Brief
Your task is to filter the entries and copy every line containing the string "computer".

Data excerpts
Segment Open

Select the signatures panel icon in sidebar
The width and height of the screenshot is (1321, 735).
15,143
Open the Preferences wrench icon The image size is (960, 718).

Segment Closed
Segment Open

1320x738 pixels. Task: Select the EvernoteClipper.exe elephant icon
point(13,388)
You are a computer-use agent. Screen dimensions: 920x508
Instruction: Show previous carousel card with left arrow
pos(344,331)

Segment Closed
Segment Open

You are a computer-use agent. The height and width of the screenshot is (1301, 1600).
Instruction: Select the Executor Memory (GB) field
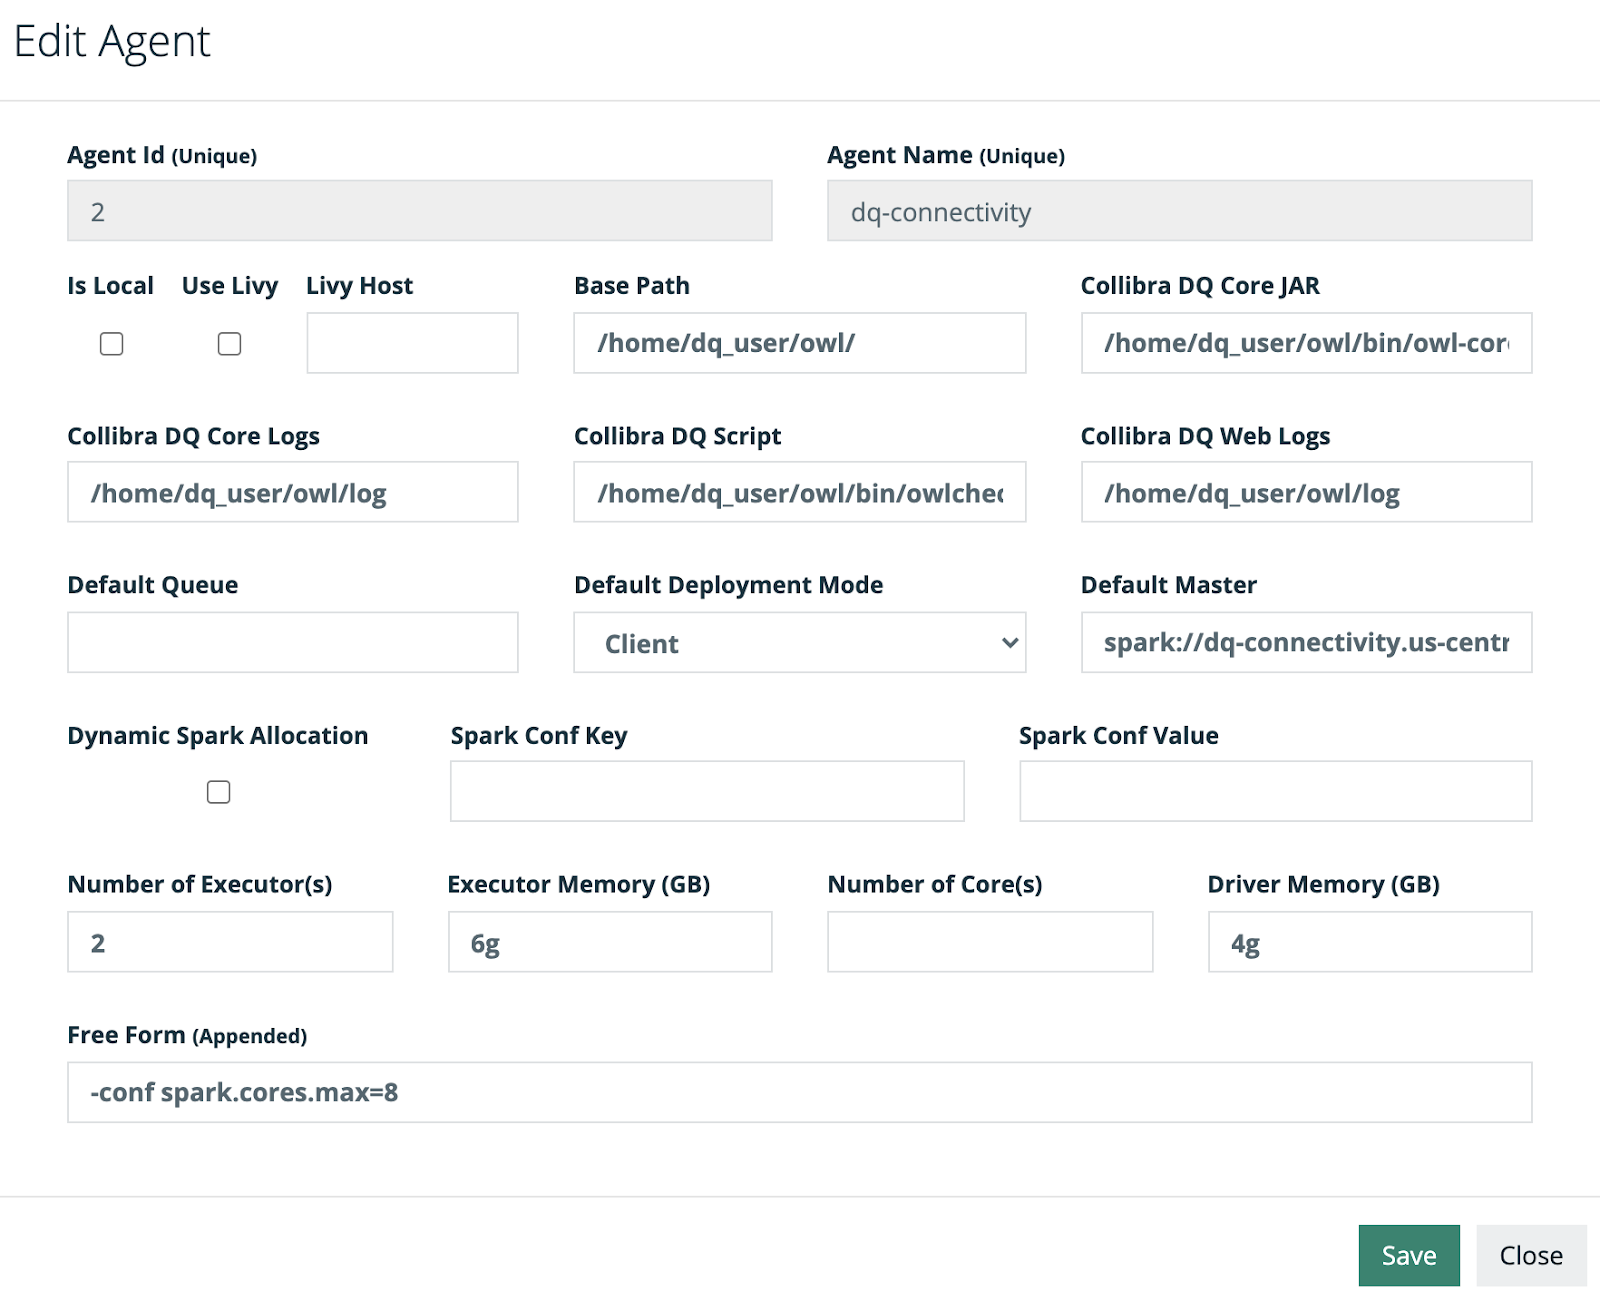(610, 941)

Segment Closed

Completed task
You are a computer-use agent. Screen dimensions: 920x508
You are a computer-use agent. The height and width of the screenshot is (1301, 1600).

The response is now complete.